Но эти двое хотя бы при мне научились говорить «боярин» более-менее почтительно. В четверг мы действительно перешли к шпаге. Я просто вынужден был к ней перейти.
Записывать самостоятельную работу приходилось по часу после отбоя. Прибавим полтора часа приближения к тотему — я без этого уже не могу. В результате недосып, но тут важнее хоть какой-то смысл. И на третий день мне открылось, что я просто по-детски психую.

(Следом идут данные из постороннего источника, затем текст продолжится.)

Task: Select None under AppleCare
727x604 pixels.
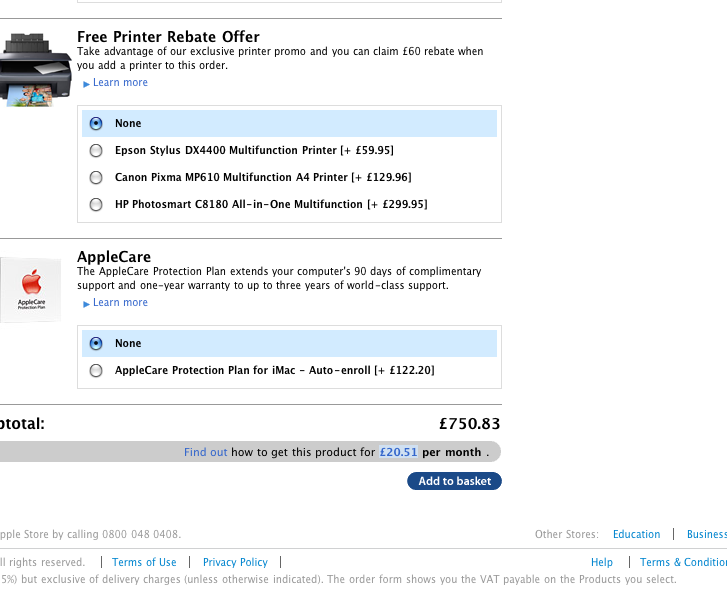Action: coord(96,343)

Наказали меня на геометрии, что характерно — не о том думал. Ладно, всякое бывает, марширую себе. Всё выполняю на «отлично», это после года Корпуса со мной навсегда, а сам переключаюсь на решение задачи…

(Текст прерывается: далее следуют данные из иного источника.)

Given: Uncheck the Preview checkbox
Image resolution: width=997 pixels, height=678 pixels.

И нефига не получается! Думаю о себе, хоть убей, и никакой алгебры. Стараюсь так и этак, един пень. Прихожу к выводу, что глупо от себя бегать, надо решать несоответствие. Итак, что мне в жизни не нравится? Всё же просто отлично! Сам боярин, жена красавица…
Гм. На сносях. Даже придумал, как назвать сынка или дочку. Родится же в июне 1941-го, назову Вторушей. В честь начала Второй Мировой. Стоп-стоп! Я знаю, когда Германия напала на Польшу. Только я не немец и не поляк. Для меня война началась с нападения на Россию, а кого там до этого Гитлер имел — лично мне наплевать.
Артёмка с дружиной пойдёт на войну и станет героем, его дружина тоже многое сделает, и всё-всё будет замечательно. Россия… тьфу-ты ёпть, Гардарика потеряет не двадцать пять миллионов, а всего десять-пятнадцать. И Вторуша будет гордиться папой…
Только вопрос, каким папой он или она будет гордиться. Артёмом Большовым? Получается, моя Катя носит ребёнка от этого пацана⁈
Нет, прекрасно же придумал — не-маг в теле мага. Всё просто не со мной! Это не я убил тех пятерых! Погибнут миллионы? А причём тут я? Я просто вижу магию, словно со стороны. Переношу боль, усталость, нагрузки типа не со мной. И ребёнок тоже не мой⁈ Но ведь это я, а не Артёмка, влюблён в Катю! Его нет! Он на небе!
Вот тебе и ответ на все вопросы. Как оно работает, и кто виноват — никого не волнует. Артём на небе, и выбирать тут не получится. Твои это убитые. Твоя боль. Твоя любовь. И ребёнок тоже твой. Который появится на свет в июне 1941-го!
Кстати, рыси тоже мои. Только бы парни не сломались! Впрочем, ещё день отчаянья им не помешает, и бог ведь троицу любит. И вообще в среду я был ещё не в себе, потому просто покричали, но без фанатизма — у ребят что-то стало получаться выговаривать.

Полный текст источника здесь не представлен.